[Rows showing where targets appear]
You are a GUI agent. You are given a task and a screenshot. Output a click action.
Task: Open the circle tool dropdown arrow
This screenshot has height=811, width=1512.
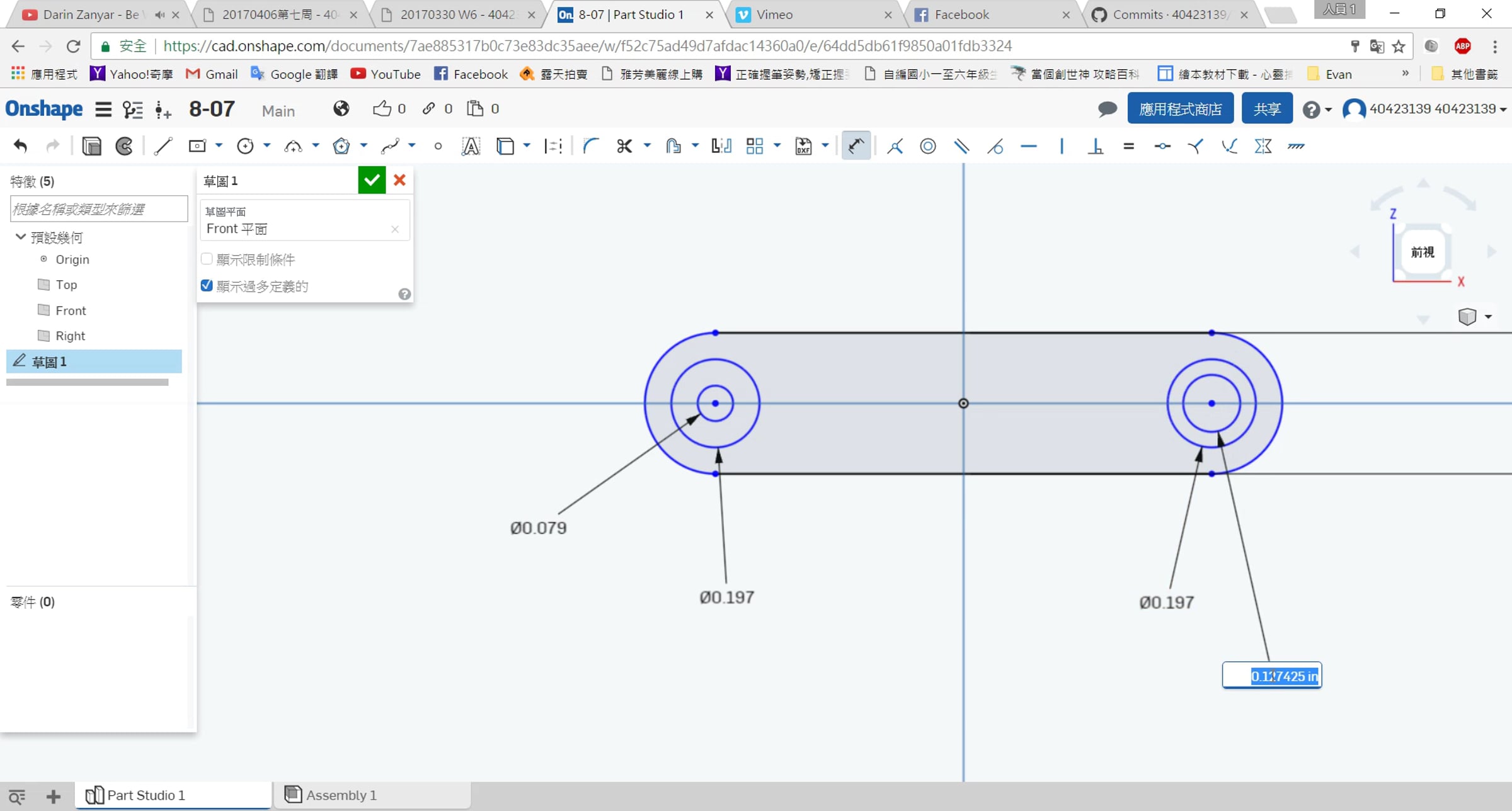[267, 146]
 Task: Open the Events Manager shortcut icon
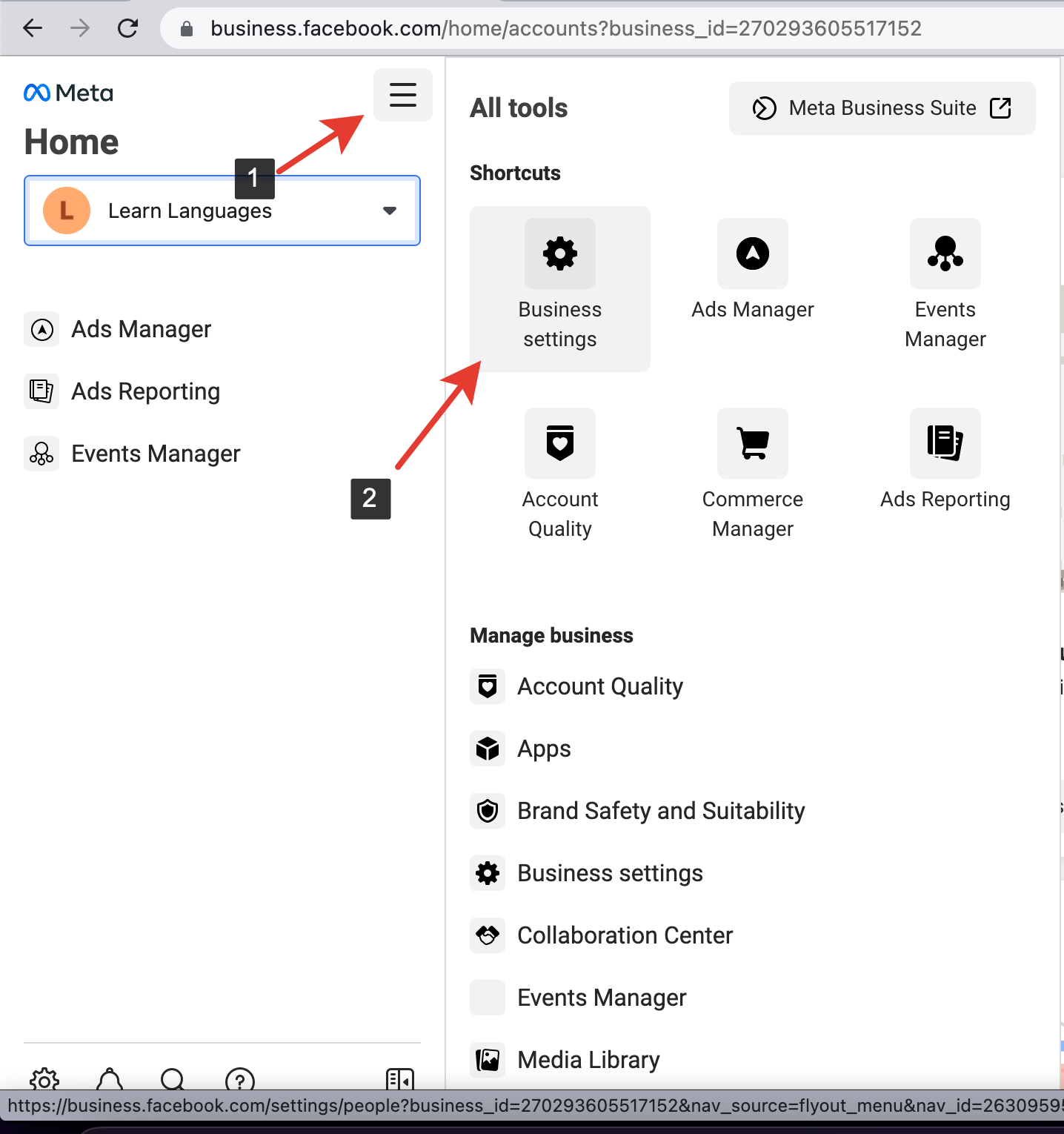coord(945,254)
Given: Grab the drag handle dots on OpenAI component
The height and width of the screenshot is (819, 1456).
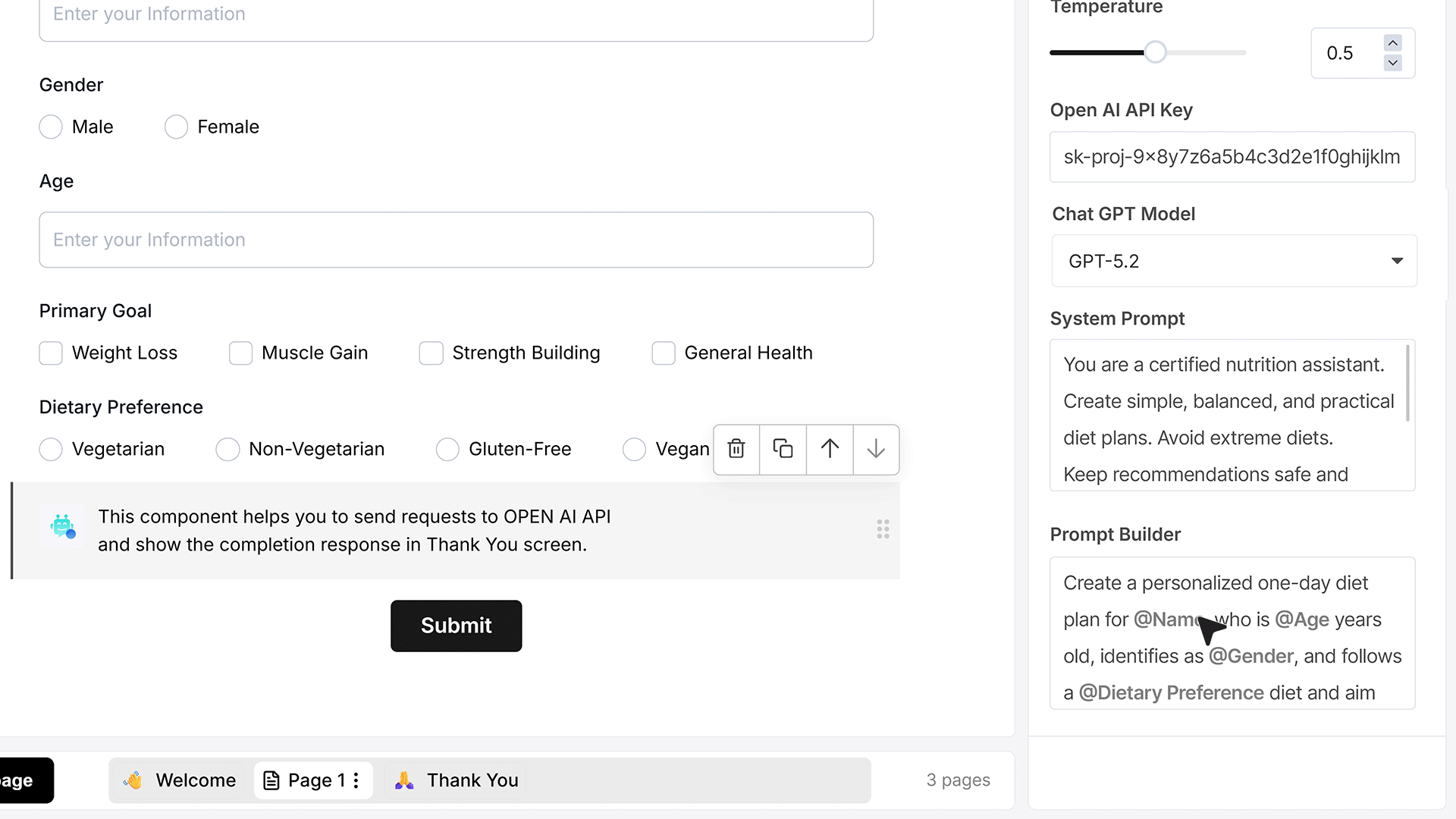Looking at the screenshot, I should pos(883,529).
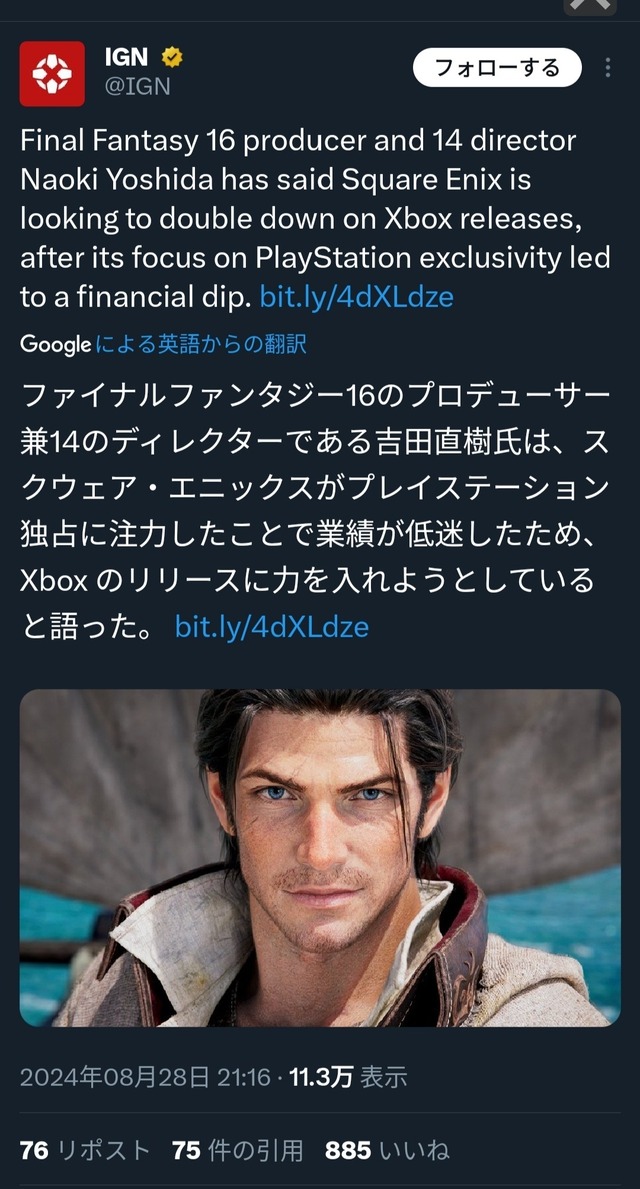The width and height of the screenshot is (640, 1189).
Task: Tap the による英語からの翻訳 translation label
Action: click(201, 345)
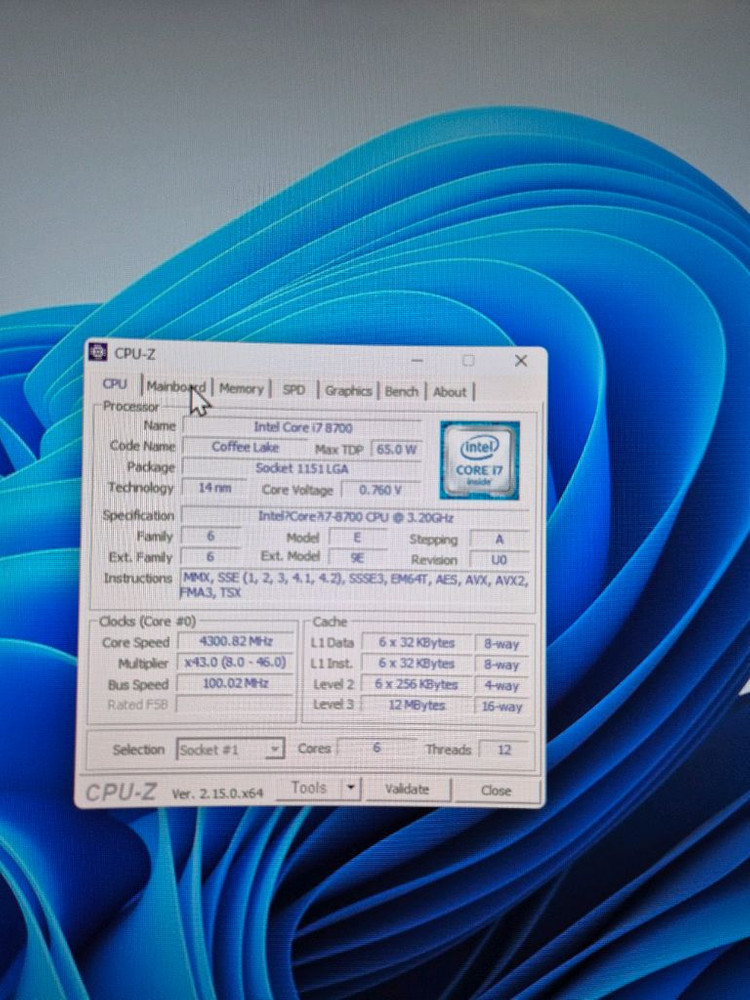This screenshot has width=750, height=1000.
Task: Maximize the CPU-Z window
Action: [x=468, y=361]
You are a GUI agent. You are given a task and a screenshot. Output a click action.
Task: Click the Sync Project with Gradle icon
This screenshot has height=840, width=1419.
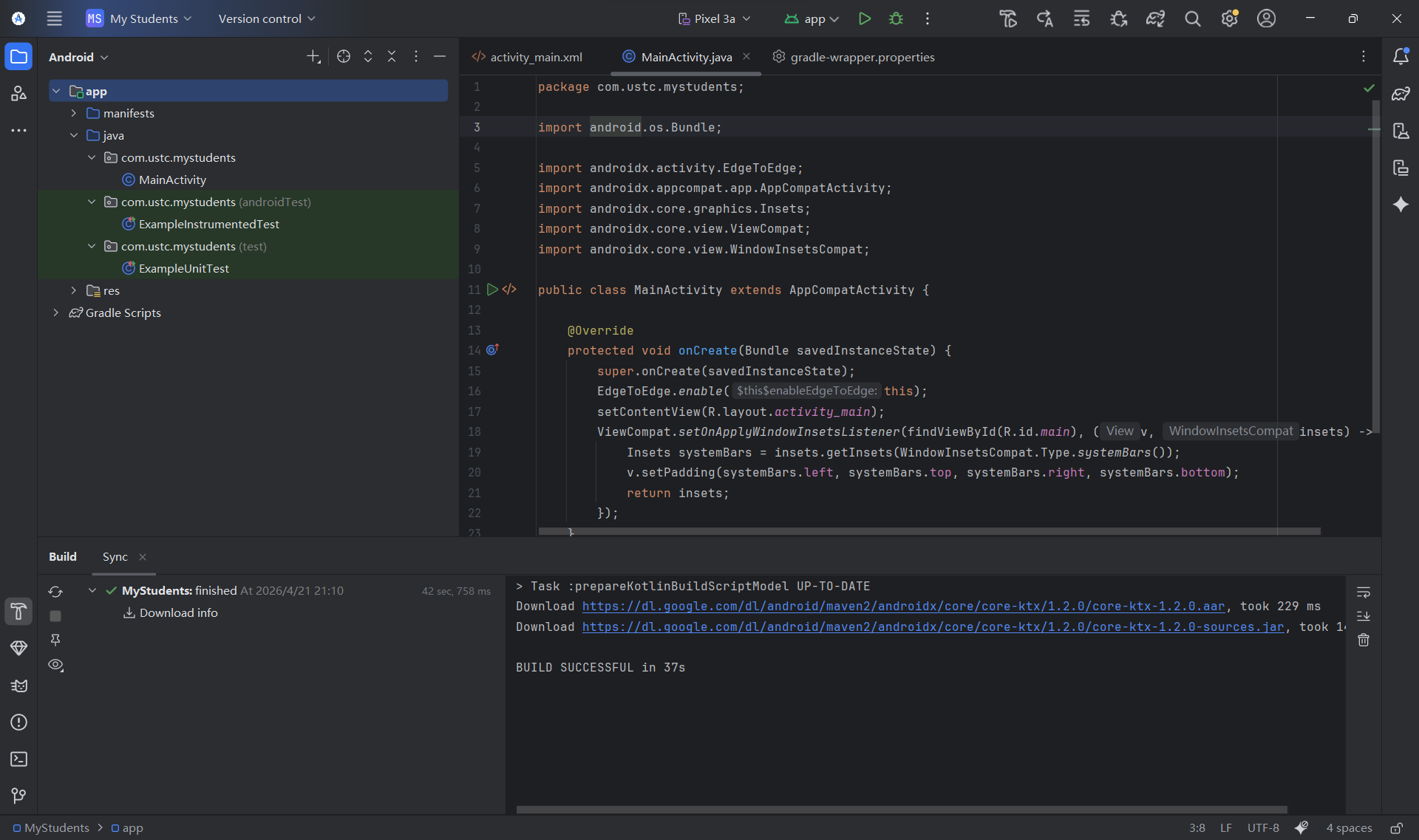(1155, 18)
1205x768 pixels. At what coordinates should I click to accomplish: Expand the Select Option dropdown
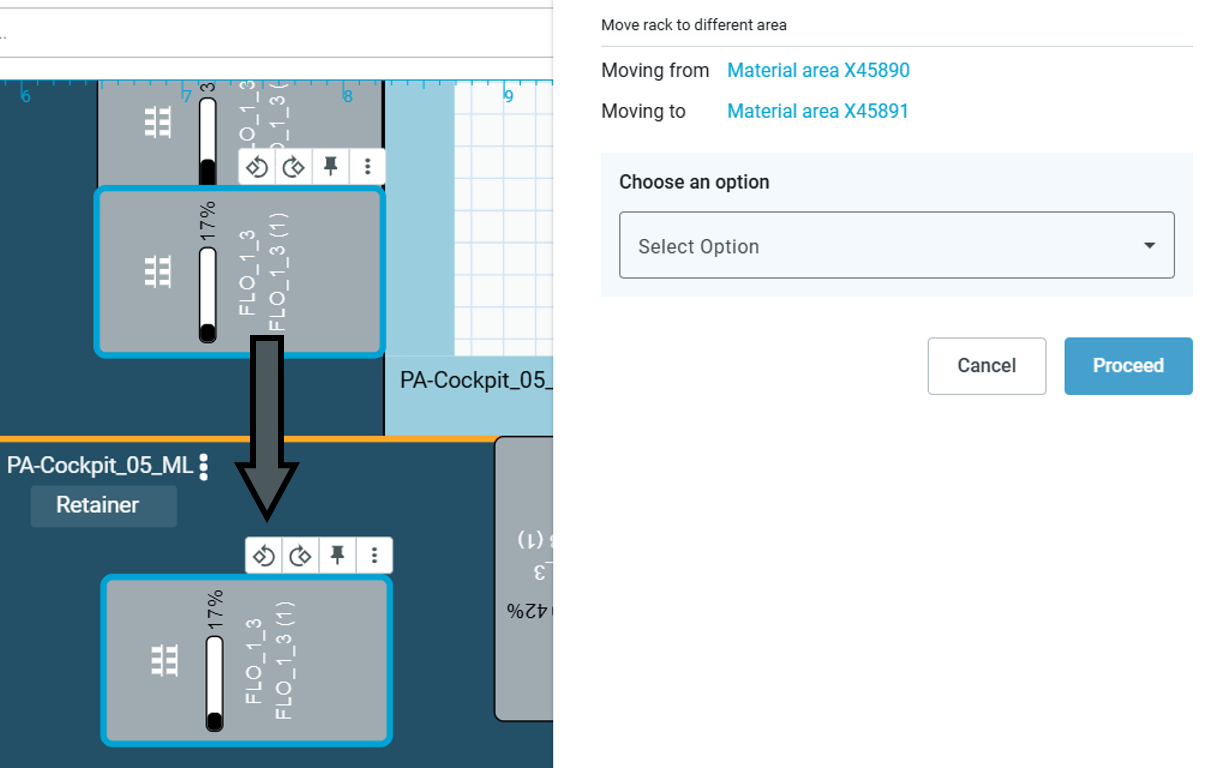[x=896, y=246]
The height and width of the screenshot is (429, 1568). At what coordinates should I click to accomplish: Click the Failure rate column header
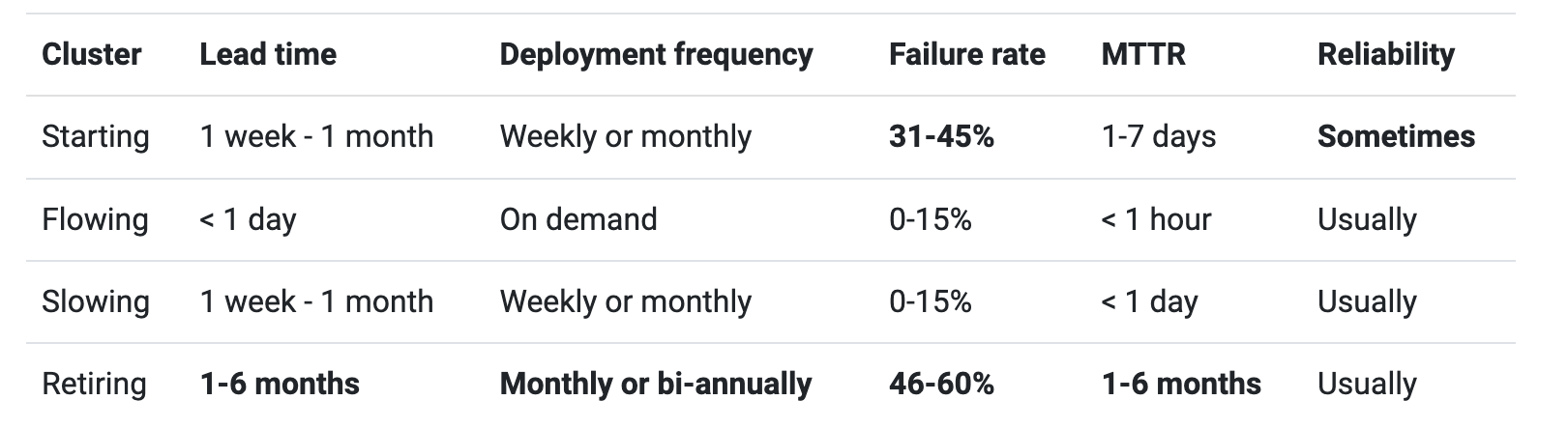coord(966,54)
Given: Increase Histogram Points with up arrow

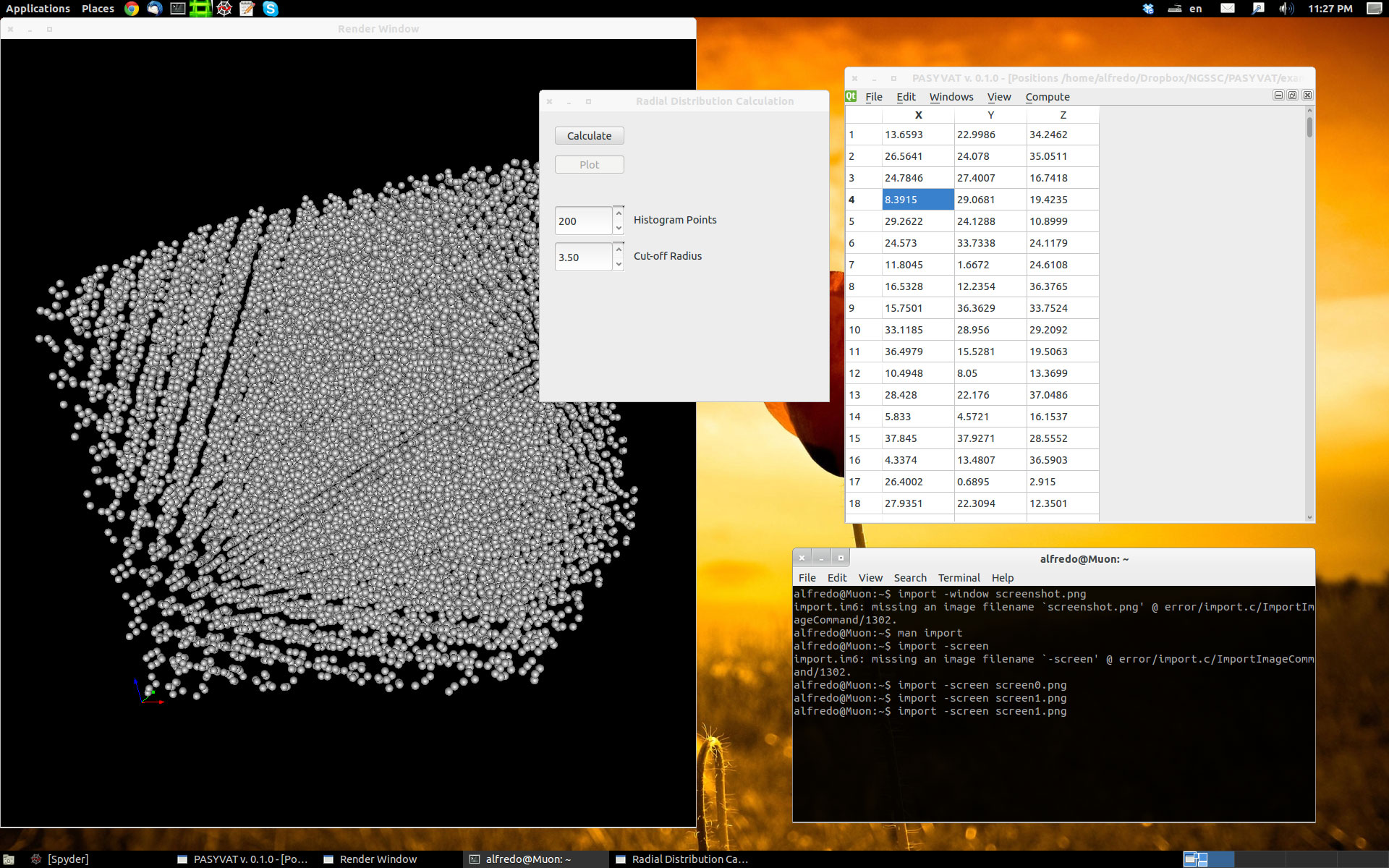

• _The problem_
Reproduce every line of the material above without any change, leaving out the pictures.

• _Exercise output_
You are a GUI agent. You are given a task and a screenshot. Output a click action.
Task: Open the circle tool dropdown arrow
This screenshot has height=811, width=1512.
[267, 146]
 Task: Open the Events Manager shortcut icon
coord(945,254)
Given: Grab the drag handle dots on OpenAI component
The height and width of the screenshot is (819, 1456).
Looking at the screenshot, I should pos(883,529).
The width and height of the screenshot is (640, 1189).
Task: Tap the による英語からの翻訳 translation label
Action: click(201, 345)
This screenshot has width=750, height=1000.
Task: Maximize the CPU-Z window
Action: [x=468, y=361]
You are a GUI agent. You are given a task and a screenshot. Output a click action.
Task: Click the Sync Project with Gradle icon
This screenshot has height=840, width=1419.
(1155, 18)
1205x768 pixels. At what coordinates should I click to accomplish: Expand the Select Option dropdown
[x=896, y=246]
The height and width of the screenshot is (429, 1568). At what coordinates should I click to accomplish: Click the Failure rate column header
coord(966,54)
Given: Increase Histogram Points with up arrow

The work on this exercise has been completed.